• **WHAT IS BEING ASKED**: Whatever appears in the records, retype it exactly, except for the pictures.

• **PROVIDED DATA**:
======

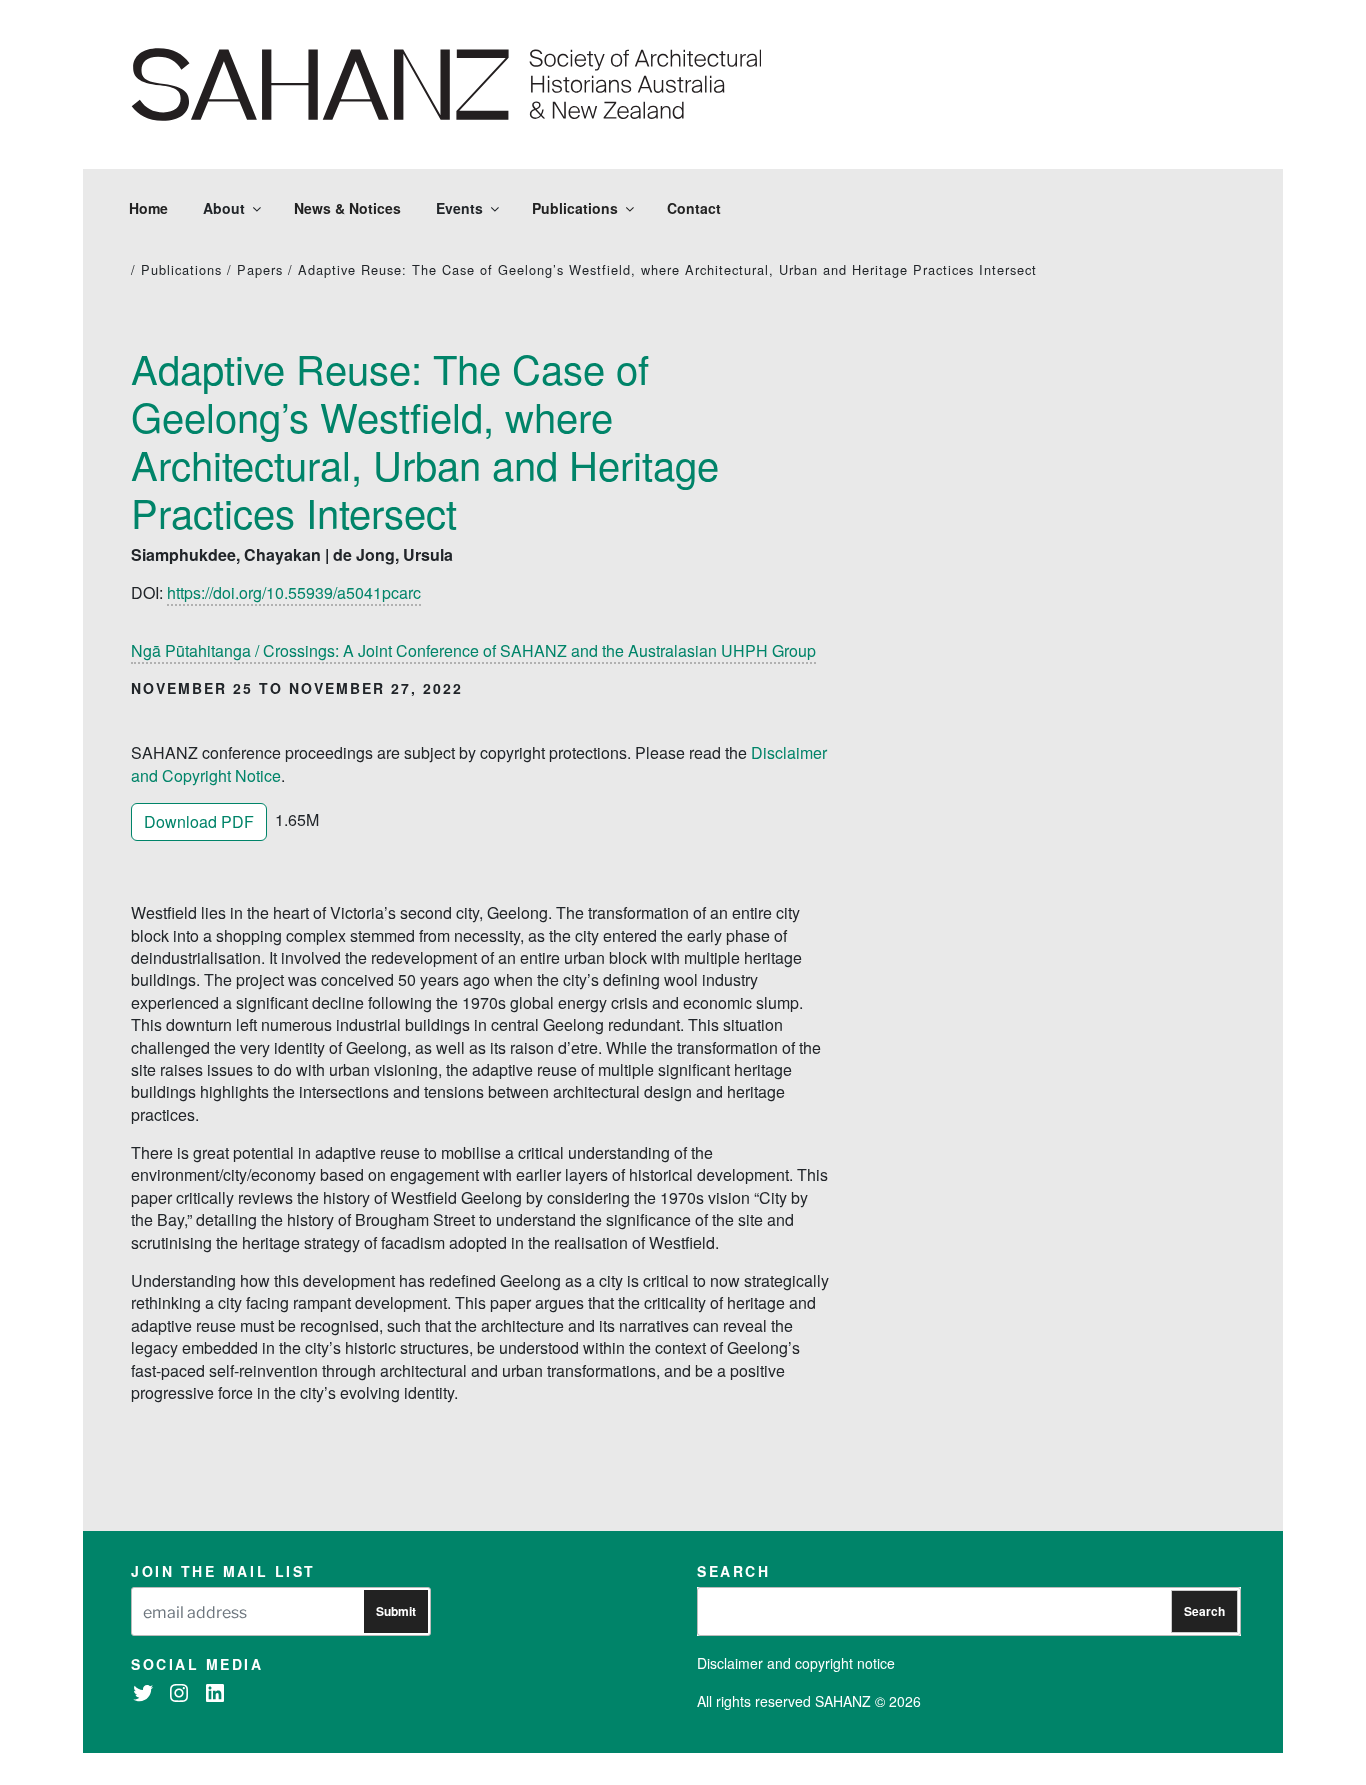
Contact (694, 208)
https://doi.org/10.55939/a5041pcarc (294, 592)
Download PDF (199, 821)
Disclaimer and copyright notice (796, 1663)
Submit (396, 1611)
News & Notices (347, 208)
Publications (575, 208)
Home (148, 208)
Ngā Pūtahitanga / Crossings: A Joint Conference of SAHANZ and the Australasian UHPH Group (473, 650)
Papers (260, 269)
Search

======

• **ANSWER TO THIS PROBLEM**:
Contact (694, 208)
https://doi.org/10.55939/a5041pcarc (294, 592)
Download PDF (199, 821)
Disclaimer and copyright notice (796, 1663)
Submit (396, 1611)
News & Notices (347, 208)
Publications (575, 208)
Home (148, 208)
Ngā Pūtahitanga / Crossings: A Joint Conference of SAHANZ and the Australasian UHPH Group (473, 650)
Papers (260, 269)
Search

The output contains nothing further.